Stored records
= = = = = = =

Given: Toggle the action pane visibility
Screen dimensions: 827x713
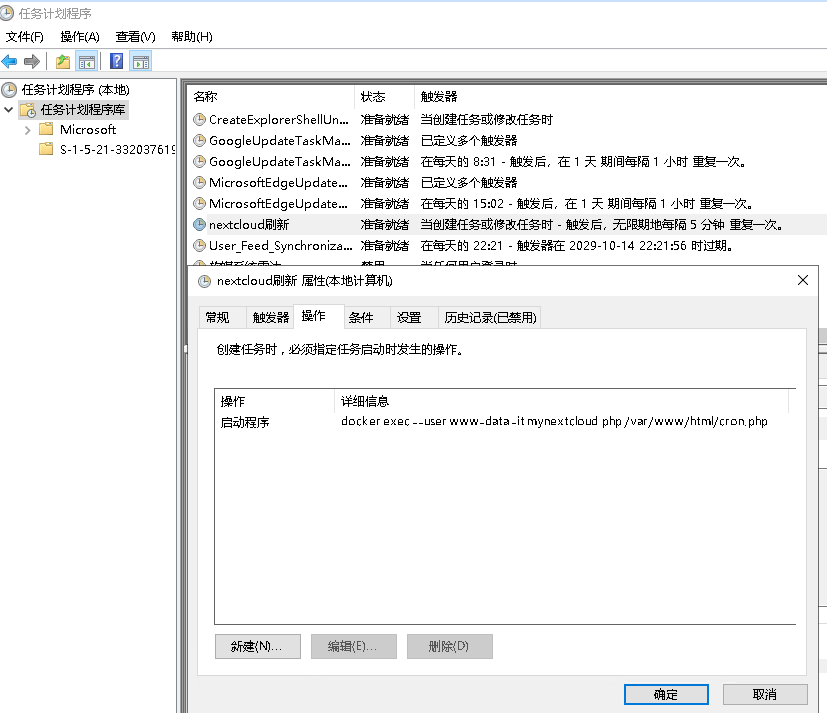Looking at the screenshot, I should pyautogui.click(x=139, y=61).
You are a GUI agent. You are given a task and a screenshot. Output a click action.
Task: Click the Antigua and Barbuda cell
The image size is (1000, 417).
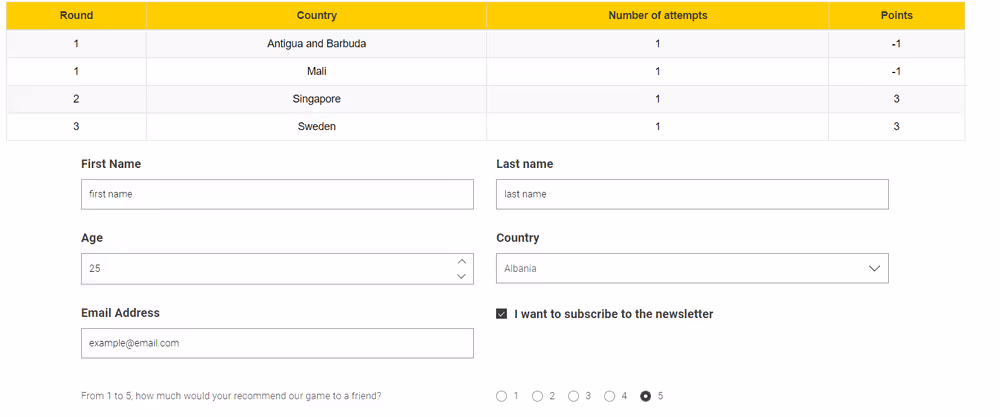coord(317,44)
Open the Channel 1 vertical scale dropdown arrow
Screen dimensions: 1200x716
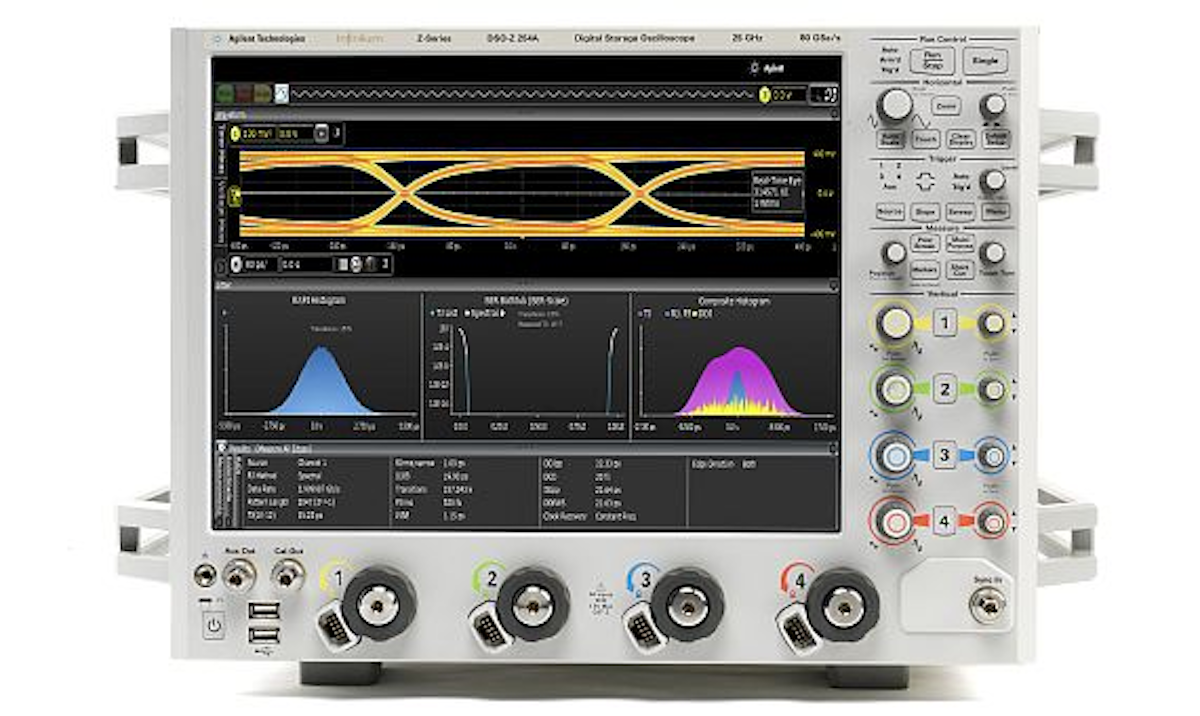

= = = = = = =

• WHAT YOU HAVE TO DO:
Repeat every record exactly, but not the pictures.

• SOLUTION:
Given: Toggle the action pane visibility
Screen dimensions: 827x713
Looking at the screenshot, I should pyautogui.click(x=139, y=61).
You are a GUI agent. You are given a task and a screenshot. Output a click action.
Task: Click the Antigua and Barbuda cell
The image size is (1000, 417).
coord(317,44)
Open the Channel 1 vertical scale dropdown arrow
Screen dimensions: 1200x716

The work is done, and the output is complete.